Given text:
━━━━━━━━━━━━━━━━
Use Cases: Statistical Learning

  1. Parameter Estimation: Used in maximum likelihood and maximum a posteriori estimation to find model parameters that best fit observed data.

  2. Regression: Employed in linear and logistic regression to minimize errors between observed and predicted values.

  3. Regularization: Implements L1 and L2 regularization to prevent overfitting in models.

  4. Dimensionality Reduction: Utilized in PCA and factor analysis to reduce data dimensionality while preserving information.

  5. Clustering: Optimizes objective functions in k-means and Gaussian mixture models for better cluster formation.

  6. Survival Analysis: Estimates parameters in survival models like Cox proportional hazards model for analyzing time-to-event data.
━━━━━━━━━━━━━━━━
Dataset extract:
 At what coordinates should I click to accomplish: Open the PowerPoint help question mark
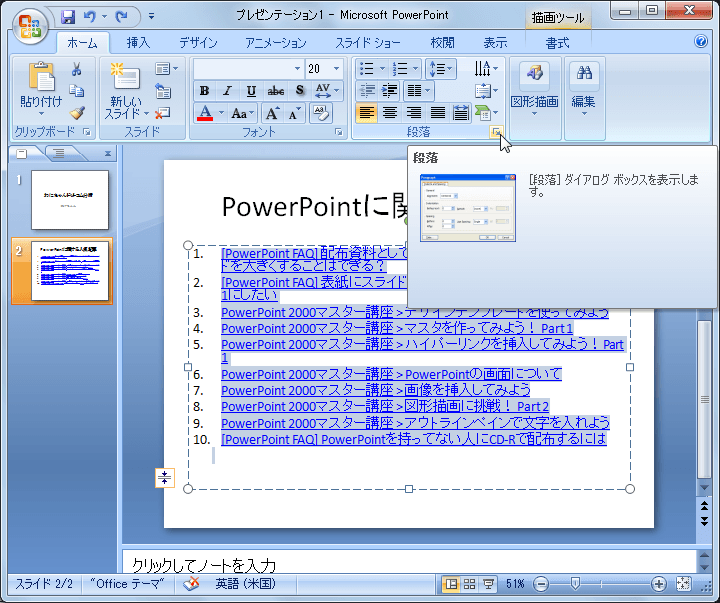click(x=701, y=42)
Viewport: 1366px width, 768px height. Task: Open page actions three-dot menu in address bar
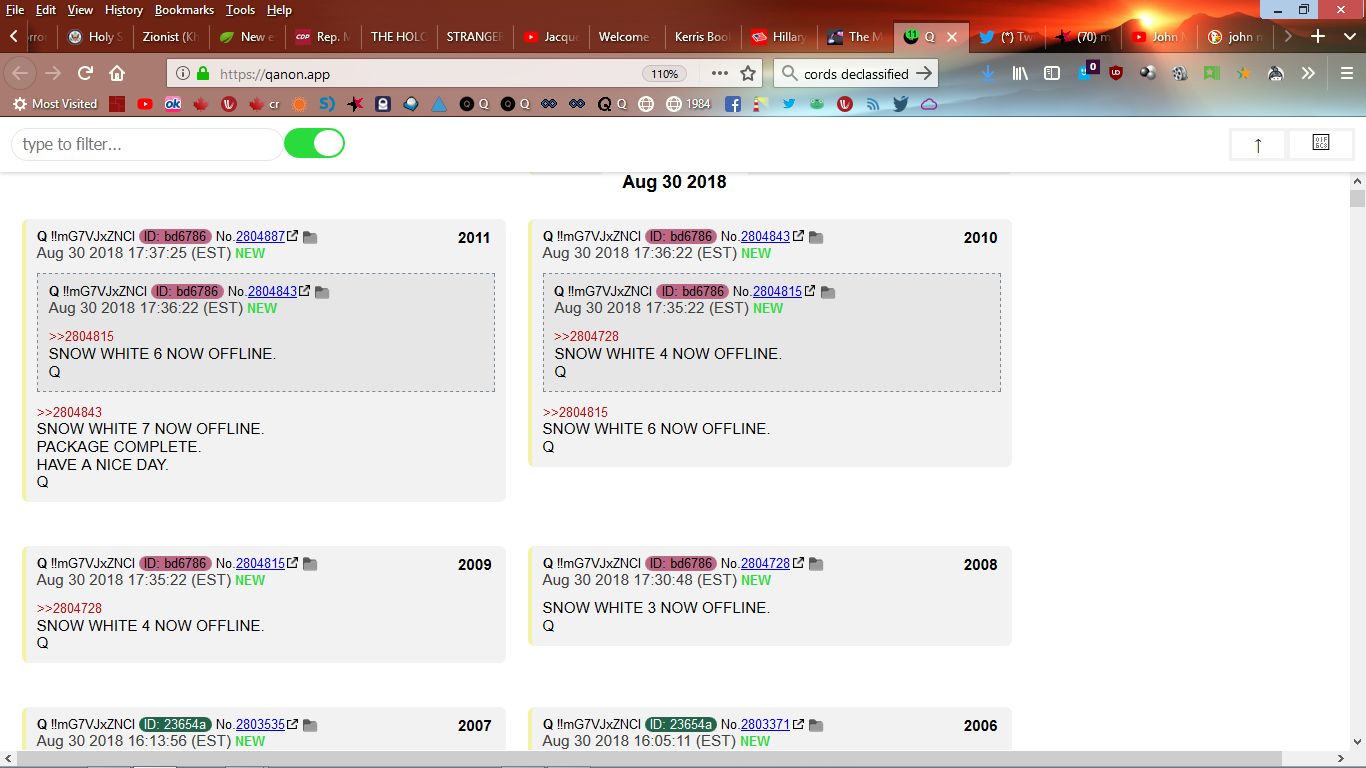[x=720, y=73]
━━━━━━━━━━━━━━━━
The task: According to the statistical learning text, why are L1 and L2 regularization implemented? Please answer in one to three sentences. The material above stands apart from the statistical learning text.

Solution to the exercise: L1 and L2 regularization are implemented to prevent overfitting in models.